Aim of the exercise: Count the lines in the entries below that mention the string "agent", then write that number by itself.

Data listing:
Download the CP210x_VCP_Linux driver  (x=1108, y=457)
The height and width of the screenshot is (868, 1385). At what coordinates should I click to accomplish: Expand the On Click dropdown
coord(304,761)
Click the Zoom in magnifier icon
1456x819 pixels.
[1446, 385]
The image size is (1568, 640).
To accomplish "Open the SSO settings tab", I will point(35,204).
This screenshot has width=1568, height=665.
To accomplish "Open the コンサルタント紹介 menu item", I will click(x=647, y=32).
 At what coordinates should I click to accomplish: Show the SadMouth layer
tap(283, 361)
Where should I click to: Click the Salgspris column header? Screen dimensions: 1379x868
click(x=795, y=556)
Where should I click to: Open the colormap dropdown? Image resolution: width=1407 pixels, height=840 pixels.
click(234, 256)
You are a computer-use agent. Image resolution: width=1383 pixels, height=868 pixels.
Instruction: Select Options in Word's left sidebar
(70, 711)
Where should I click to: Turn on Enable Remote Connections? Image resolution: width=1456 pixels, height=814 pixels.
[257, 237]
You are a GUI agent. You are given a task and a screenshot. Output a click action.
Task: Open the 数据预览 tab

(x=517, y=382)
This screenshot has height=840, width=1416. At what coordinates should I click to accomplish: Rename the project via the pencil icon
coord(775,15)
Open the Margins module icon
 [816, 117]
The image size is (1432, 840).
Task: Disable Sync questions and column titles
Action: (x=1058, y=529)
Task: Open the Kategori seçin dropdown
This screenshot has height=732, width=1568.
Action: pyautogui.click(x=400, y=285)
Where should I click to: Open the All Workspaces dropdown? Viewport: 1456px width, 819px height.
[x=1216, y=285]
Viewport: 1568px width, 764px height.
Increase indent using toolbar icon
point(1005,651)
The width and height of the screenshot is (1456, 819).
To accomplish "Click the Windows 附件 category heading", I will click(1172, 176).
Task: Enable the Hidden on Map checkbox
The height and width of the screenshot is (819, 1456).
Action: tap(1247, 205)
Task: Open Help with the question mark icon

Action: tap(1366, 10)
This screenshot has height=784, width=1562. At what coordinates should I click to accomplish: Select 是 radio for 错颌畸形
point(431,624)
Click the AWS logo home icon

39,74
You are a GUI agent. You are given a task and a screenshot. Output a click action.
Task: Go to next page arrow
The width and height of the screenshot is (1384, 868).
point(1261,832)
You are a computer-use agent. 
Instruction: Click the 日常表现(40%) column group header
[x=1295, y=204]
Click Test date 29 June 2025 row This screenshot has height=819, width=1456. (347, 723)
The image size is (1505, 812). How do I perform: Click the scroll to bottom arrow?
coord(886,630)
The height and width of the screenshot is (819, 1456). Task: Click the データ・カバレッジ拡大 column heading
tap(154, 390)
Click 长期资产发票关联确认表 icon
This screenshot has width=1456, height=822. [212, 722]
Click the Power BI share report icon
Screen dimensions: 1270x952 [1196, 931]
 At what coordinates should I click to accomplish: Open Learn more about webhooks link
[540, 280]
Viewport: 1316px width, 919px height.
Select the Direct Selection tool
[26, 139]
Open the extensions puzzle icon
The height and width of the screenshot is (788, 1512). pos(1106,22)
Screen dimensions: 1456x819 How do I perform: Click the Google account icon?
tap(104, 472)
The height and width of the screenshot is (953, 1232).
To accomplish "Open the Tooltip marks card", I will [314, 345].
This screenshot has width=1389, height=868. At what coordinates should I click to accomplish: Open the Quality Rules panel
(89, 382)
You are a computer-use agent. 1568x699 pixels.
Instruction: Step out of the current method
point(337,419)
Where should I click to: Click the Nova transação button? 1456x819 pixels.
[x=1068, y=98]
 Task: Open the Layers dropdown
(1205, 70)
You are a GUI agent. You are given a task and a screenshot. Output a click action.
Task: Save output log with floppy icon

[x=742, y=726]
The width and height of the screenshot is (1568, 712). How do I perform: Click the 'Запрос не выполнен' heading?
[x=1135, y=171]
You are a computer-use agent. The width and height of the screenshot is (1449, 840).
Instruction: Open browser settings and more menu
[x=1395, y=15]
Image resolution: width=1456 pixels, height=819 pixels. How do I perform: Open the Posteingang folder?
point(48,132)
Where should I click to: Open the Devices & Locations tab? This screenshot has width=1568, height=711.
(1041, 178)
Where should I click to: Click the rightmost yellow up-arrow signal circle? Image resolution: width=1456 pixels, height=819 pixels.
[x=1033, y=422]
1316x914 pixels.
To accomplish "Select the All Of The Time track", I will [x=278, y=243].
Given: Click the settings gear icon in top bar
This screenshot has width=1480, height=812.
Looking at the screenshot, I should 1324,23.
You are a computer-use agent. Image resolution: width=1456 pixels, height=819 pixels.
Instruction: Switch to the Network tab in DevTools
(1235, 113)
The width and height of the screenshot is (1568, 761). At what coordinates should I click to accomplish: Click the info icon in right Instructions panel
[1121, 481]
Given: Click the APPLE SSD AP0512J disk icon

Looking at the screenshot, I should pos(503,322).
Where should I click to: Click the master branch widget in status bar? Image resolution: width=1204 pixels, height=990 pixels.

Answer space: 8